Reproduce every record below, character by character.

* * * * * * * * *

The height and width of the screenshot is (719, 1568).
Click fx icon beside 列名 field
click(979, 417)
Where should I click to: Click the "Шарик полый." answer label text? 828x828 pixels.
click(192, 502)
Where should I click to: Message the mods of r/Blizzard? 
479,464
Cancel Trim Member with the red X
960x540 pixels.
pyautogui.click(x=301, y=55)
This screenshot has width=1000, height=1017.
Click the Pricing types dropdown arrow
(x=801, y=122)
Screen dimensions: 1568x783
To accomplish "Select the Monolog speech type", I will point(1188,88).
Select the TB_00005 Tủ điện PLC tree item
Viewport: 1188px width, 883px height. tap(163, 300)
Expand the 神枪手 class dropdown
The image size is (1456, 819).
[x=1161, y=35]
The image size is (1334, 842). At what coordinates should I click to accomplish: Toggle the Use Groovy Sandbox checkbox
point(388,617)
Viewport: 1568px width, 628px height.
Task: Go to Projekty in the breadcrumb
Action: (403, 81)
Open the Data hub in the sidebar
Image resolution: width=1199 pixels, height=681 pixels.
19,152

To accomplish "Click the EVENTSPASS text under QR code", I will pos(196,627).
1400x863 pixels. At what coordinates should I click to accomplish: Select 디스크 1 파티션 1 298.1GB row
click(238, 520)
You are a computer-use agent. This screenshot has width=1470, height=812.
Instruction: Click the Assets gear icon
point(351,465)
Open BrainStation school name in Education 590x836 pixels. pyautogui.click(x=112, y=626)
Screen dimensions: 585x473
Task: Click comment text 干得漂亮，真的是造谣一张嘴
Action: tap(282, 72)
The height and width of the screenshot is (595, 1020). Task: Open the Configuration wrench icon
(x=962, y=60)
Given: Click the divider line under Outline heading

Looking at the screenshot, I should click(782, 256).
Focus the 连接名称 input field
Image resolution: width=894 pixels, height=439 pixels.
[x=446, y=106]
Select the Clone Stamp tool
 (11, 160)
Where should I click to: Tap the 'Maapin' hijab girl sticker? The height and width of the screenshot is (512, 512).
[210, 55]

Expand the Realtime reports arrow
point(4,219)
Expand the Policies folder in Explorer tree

* * * * * * * * *

## SOLUTION TO THIS EXERCISE
The height and width of the screenshot is (719, 1568).
Click fx icon beside 列名 field
click(979, 417)
Where should I click to: Click the "Шарик полый." answer label text? 828x828 pixels.
click(192, 502)
Where should I click to: Message the mods of r/Blizzard? 
479,464
Cancel Trim Member with the red X
960x540 pixels.
pyautogui.click(x=301, y=55)
This screenshot has width=1000, height=1017.
Click the Pricing types dropdown arrow
(x=801, y=122)
Screen dimensions: 1568x783
To accomplish "Select the Monolog speech type", I will point(1188,88).
Select the TB_00005 Tủ điện PLC tree item
Viewport: 1188px width, 883px height. tap(163, 300)
Expand the 神枪手 class dropdown
The image size is (1456, 819).
[x=1161, y=35]
The image size is (1334, 842). At what coordinates should I click to accomplish: Toggle the Use Groovy Sandbox checkbox
point(388,617)
Viewport: 1568px width, 628px height.
Task: Go to Projekty in the breadcrumb
Action: (403, 81)
Open the Data hub in the sidebar
Image resolution: width=1199 pixels, height=681 pixels.
19,152

To accomplish "Click the EVENTSPASS text under QR code", I will pos(196,627).
1400x863 pixels. At what coordinates should I click to accomplish: Select 디스크 1 파티션 1 298.1GB row
click(238, 520)
You are a computer-use agent. This screenshot has width=1470, height=812.
Instruction: Click the Assets gear icon
point(351,465)
Open BrainStation school name in Education 590x836 pixels. pyautogui.click(x=112, y=626)
Screen dimensions: 585x473
Task: Click comment text 干得漂亮，真的是造谣一张嘴
Action: tap(282, 72)
The height and width of the screenshot is (595, 1020). Task: Open the Configuration wrench icon
(x=962, y=60)
Given: Click the divider line under Outline heading

Looking at the screenshot, I should click(782, 256).
Focus the 连接名称 input field
Image resolution: width=894 pixels, height=439 pixels.
[x=446, y=106]
Select the Clone Stamp tool
 (11, 160)
Where should I click to: Tap the 'Maapin' hijab girl sticker? The height and width of the screenshot is (512, 512).
[210, 55]

Expand the Realtime reports arrow
point(4,219)
Expand the Policies folder in Explorer tree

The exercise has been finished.